Yazılarımda özel isim kullanmağa bayılırım. Daldan dala dala daldan dala sekmek. Daldan bir kuş gelecek döne döne, bir kuş gelecek daldan döne döne, daldan gelecek bir kuş döne döne. Bu tekerlemeyi Susam Sokağı'ndan biliyor olsanız gerek. Aslı böyle değildi tabii ki. Hangimiz aslımıza hürmeten sadık hidayet kalabiliyoruz ki ;) 
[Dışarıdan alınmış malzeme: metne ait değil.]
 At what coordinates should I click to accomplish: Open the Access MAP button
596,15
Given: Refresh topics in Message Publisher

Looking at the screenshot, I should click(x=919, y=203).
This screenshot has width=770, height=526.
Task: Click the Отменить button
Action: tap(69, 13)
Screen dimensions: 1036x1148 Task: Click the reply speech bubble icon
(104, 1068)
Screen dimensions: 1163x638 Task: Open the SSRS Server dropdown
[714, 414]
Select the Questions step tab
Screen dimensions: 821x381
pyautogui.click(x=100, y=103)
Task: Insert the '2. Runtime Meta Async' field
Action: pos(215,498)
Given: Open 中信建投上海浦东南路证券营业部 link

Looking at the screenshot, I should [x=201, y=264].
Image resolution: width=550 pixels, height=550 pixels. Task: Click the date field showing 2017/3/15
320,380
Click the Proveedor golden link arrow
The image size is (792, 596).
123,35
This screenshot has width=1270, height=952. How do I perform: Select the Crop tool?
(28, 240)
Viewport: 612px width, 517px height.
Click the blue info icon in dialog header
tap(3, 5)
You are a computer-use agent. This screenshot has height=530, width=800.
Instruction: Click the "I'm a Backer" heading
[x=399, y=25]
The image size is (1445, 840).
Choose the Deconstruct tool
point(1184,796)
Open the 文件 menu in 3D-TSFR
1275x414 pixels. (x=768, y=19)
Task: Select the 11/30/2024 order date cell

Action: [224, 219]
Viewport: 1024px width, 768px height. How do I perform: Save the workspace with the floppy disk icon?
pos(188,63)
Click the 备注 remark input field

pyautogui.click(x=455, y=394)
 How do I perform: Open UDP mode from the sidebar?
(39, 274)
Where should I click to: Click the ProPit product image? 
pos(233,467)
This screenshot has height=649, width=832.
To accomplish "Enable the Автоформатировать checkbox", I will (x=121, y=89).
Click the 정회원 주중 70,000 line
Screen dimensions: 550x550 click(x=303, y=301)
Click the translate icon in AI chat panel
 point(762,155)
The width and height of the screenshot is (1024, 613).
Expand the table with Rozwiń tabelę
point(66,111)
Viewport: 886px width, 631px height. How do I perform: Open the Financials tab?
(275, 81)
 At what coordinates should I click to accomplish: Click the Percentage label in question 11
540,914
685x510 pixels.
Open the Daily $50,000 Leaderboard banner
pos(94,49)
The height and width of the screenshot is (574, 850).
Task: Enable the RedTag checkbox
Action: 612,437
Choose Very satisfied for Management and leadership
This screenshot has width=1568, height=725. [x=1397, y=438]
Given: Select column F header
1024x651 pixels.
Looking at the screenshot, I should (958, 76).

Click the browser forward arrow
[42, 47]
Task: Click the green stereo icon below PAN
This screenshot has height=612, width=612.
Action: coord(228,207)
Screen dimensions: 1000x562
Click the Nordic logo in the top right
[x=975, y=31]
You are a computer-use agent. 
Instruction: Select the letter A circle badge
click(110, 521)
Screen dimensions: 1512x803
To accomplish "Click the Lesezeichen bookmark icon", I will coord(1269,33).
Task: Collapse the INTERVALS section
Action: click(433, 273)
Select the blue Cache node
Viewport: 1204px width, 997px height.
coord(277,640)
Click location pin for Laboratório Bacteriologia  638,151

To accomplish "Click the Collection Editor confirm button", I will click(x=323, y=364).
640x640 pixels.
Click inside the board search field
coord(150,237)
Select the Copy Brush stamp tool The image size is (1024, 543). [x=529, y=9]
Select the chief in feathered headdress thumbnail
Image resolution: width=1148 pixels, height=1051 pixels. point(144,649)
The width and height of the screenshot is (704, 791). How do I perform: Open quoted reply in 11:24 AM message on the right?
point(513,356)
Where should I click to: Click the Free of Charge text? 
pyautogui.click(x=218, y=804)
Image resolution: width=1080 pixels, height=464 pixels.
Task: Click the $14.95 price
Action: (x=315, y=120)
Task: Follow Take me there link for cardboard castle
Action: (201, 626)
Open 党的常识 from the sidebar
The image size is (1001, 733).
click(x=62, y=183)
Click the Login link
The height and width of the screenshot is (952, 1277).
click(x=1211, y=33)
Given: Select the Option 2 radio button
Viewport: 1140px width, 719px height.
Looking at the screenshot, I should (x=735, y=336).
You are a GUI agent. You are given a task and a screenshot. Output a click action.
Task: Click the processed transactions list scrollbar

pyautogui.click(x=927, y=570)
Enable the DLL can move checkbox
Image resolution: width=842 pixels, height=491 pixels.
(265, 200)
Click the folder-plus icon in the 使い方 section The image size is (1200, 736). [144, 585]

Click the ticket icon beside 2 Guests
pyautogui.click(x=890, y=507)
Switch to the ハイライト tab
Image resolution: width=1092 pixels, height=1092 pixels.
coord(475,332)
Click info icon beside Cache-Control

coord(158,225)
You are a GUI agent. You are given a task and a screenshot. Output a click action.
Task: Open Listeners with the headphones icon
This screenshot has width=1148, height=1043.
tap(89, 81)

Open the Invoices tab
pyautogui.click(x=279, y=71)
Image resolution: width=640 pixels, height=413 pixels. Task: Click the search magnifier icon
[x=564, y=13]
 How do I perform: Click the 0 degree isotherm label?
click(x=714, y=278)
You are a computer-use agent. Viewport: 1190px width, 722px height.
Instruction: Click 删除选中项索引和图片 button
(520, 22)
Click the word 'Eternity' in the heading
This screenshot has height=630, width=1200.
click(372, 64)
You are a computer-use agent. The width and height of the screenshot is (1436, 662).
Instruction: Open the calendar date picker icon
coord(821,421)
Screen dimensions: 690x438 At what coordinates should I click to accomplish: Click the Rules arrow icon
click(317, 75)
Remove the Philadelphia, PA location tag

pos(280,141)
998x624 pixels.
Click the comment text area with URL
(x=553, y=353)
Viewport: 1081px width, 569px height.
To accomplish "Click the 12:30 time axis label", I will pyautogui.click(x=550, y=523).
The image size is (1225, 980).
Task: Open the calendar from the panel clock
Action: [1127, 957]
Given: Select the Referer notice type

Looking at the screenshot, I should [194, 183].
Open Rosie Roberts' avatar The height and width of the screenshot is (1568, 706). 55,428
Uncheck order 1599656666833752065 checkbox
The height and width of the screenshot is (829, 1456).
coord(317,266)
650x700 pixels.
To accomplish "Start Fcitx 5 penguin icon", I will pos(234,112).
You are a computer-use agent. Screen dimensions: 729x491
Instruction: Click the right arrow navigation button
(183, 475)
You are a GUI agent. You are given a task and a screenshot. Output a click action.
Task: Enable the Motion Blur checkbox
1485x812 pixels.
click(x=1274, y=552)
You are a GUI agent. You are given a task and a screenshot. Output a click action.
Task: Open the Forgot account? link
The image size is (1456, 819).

Sonra oluşturduğum playlist'imin adını İtalyan Kasabası koydum. Acaba dedim İtalyan'ı da Istanbul gibi I ile mi yazmak icap ederdi? Sonra dedim ki kendime, ne alakasI var? Bütün soru işaretlerim kendimedir tabii her zamanki gibi. Başkasına sorup da cevap alamamaktansa kendine sorar kendin kurar kendin düşünür kendin söylersin. Mufassal kıssa başlarsın garip efsane söylersin. Deli gönül neylersin. Ne demiş şair, deli gönül gezer gezer gelirsin. Yok, aslında şunu da demiş temel olarak, deli gönlü bir dilbere bağladım. Ha bir de şunu demiş, bir gözleri ahuya zebun etdi beni felek.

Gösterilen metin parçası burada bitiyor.